The novel has several stories in it which span different times in the Warhammer world involving thieves, dwarves, skaven, daemon, musicians and assassins to name but a few. Each story is short, sweet and to the point, and as a graphic novel it is illustrated by several well-known artists in the field as well as a few who are just starting out.
The best art comes from Karl Kopinsky, Ian Peterson, Clint Langley, Roman Sydor and Jon Howard. Scripts by Dan Abnett, Gordon Rennie, Stu Taylor and James Wallis are unforgettable as they are read, but the real bonus to this book is that it can be re-read and lose none of its appeal. Even for those who are not familiar with the Warhammer universe, the humour and interest will still be there for the individual.

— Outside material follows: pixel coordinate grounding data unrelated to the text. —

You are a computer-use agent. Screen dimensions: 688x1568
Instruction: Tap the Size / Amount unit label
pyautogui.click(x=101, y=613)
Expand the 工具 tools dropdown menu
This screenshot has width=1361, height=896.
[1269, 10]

Each tale covers the main races of dark elves a corrupted race of pure elves, skaven who are mutated rats who live in the sewer system, daemons who try to lure humankind into slavery, Norsemen who should never be trifled with, wood elves of Athel Loren, and witch hunters who try the presumed guilty for their heinous crimes. Everyone is either comical, dark and doom laden, horrible, bloodthirsty or leaves a shiver down the spine, but as it is one of those novels that is comprised of several stories, the reader will rarely find those he does not like as they are written by some of the best tellers around. The initial introduction has the power to bring the reader right in straight away even before they get to the series of stories available. The stories tend to cover many time lines, all different, some that could span at least hundreds of years while some could have happened only months before. This aside, each one is powerful and enthralling enough to keep readers occupied for hours as they will have the urge just as I did of reading one a night and savouring the experience as it will certainly feel like such a guilty pleasure.

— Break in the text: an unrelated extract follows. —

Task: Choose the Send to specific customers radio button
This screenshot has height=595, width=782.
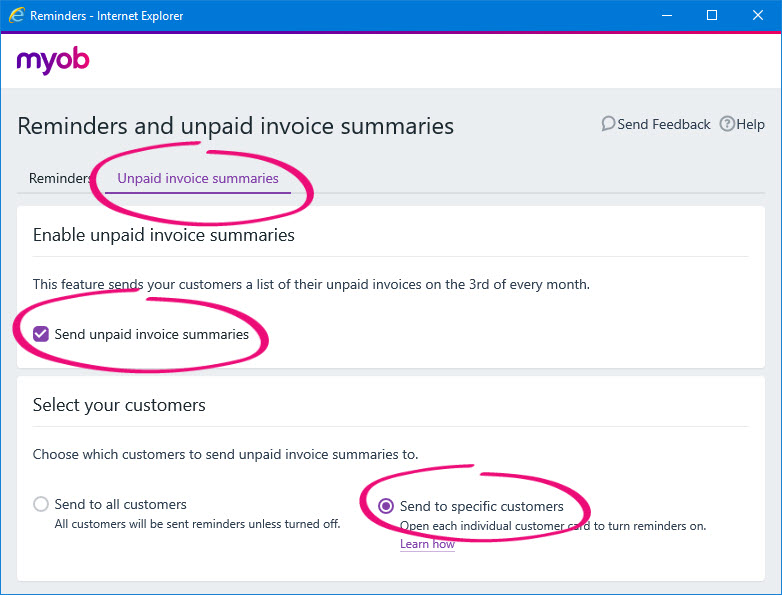Action: coord(386,506)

There are a few stories where themes are quite unexpectedly interesting. These included street performers, prophets and musicians which form the unusual while 'The Tale of the Brawl' proves that stealing is not always so profitable, certainly not in so ancient a time as this one. The story tells of a regular night in the Cat where the ale is watered down and business of the shady sort is going on as normal among Zern Slitbelt and Judder the Fence, their chat broken up by a fellow who decides to cause a fight. It is not long before that fight spreads; the whole place in a state of chaos while someone unknown tries to steal something of great value, yet it turns out badly for him in the twist at the very end. In 'The Vampire Hunter's Tale' Count Murnau weaves a story of treasure hunting and deviant activities to a pretty young woman, though a lone traveller decides to tell them his tale, a darker one of vampires who seek to drain the sustenance from unsuspecting humans. Only the traveller's story has its own twist the reader will only get at the very end. 'The Tale of the Musician' is a story on a more humorous note as a music player and an exotic dancer enter the Cat offering to entertain for only a few coins if the patrons wish to throw them in the players' hat, only something else unexpected happens ending in a very funny story. In 'The Witch Hunter's Tale' Richt Karver, a witch hunter from the Order of the Templars of Sigmar takes the opportunity to tell his own story of the part of the city no one knows about where evil lurked safe until it met with him and the rest of his order. One such evil, a servant of Slaanesh the god of pleasure and desire is caught and taken for questioning in the darkest of their dungeons. No matter what they do to the follower they cannot get him to tell them who lead the cult as this is a gory and bloody story where the ending is not what the reader would expect.
The characters in each story are either believable or humorously unbelievable but in any case they are impressive shorts in their sequential art format.
Every story had its own well-written punch-line humour or dark foreboding message or warning. The best stories tend to be the ones dealing with the daemons, dwarves and elves, as they have already been a great part of the Warhammer world. Any fan or would be appreciator of this type of fantasy compilation will be happy to get their teeth into such a great series of dark fantasy stories.